# [THE INPUT]
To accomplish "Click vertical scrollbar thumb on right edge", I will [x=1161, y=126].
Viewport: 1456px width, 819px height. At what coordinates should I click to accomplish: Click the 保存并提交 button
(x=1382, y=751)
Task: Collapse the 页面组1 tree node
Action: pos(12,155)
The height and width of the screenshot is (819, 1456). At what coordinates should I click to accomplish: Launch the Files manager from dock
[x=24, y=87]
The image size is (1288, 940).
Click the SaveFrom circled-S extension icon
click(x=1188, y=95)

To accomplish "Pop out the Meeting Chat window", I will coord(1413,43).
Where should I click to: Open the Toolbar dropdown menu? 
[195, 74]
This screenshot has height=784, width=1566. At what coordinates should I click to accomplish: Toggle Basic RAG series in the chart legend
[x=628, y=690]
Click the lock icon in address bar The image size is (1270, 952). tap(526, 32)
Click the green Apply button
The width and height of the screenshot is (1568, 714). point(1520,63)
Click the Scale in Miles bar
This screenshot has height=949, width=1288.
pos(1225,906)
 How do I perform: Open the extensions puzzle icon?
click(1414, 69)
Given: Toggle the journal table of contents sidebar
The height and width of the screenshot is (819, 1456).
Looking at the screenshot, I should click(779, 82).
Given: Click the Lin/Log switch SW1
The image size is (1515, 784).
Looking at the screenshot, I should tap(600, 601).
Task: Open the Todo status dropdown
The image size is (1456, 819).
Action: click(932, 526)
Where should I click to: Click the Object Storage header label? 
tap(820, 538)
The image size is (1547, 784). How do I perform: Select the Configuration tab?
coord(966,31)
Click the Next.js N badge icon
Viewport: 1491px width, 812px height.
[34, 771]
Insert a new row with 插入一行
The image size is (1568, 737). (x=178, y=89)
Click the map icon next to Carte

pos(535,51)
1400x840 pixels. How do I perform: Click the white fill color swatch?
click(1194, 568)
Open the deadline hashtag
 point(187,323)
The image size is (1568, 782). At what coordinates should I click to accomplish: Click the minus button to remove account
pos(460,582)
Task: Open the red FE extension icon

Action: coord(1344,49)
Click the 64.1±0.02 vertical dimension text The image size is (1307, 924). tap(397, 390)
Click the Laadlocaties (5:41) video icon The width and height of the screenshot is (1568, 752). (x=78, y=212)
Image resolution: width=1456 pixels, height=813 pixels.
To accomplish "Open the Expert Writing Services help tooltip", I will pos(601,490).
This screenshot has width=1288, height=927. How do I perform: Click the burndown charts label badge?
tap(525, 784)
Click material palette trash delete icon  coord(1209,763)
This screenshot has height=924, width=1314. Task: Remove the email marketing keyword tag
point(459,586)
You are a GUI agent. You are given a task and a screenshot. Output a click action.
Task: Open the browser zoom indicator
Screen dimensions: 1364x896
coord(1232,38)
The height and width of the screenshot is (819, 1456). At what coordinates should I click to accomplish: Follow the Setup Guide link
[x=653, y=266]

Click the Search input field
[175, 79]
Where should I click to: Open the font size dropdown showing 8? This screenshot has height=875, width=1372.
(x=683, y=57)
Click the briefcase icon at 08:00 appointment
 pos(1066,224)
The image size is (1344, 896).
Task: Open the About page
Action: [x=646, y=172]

# [YOUR ASSIGNMENT]
Copy the lines above exactly, beginning at the line containing "Screen dimensions: 1364x896" and stopping at the last line.

# [RESPONSE AREA]
Screen dimensions: 1364x896
coord(1232,38)
The height and width of the screenshot is (819, 1456). At what coordinates should I click to accomplish: Follow the Setup Guide link
[x=653, y=266]

Click the Search input field
[175, 79]
Where should I click to: Open the font size dropdown showing 8? This screenshot has height=875, width=1372.
(x=683, y=57)
Click the briefcase icon at 08:00 appointment
 pos(1066,224)
The image size is (1344, 896).
Task: Open the About page
Action: [x=646, y=172]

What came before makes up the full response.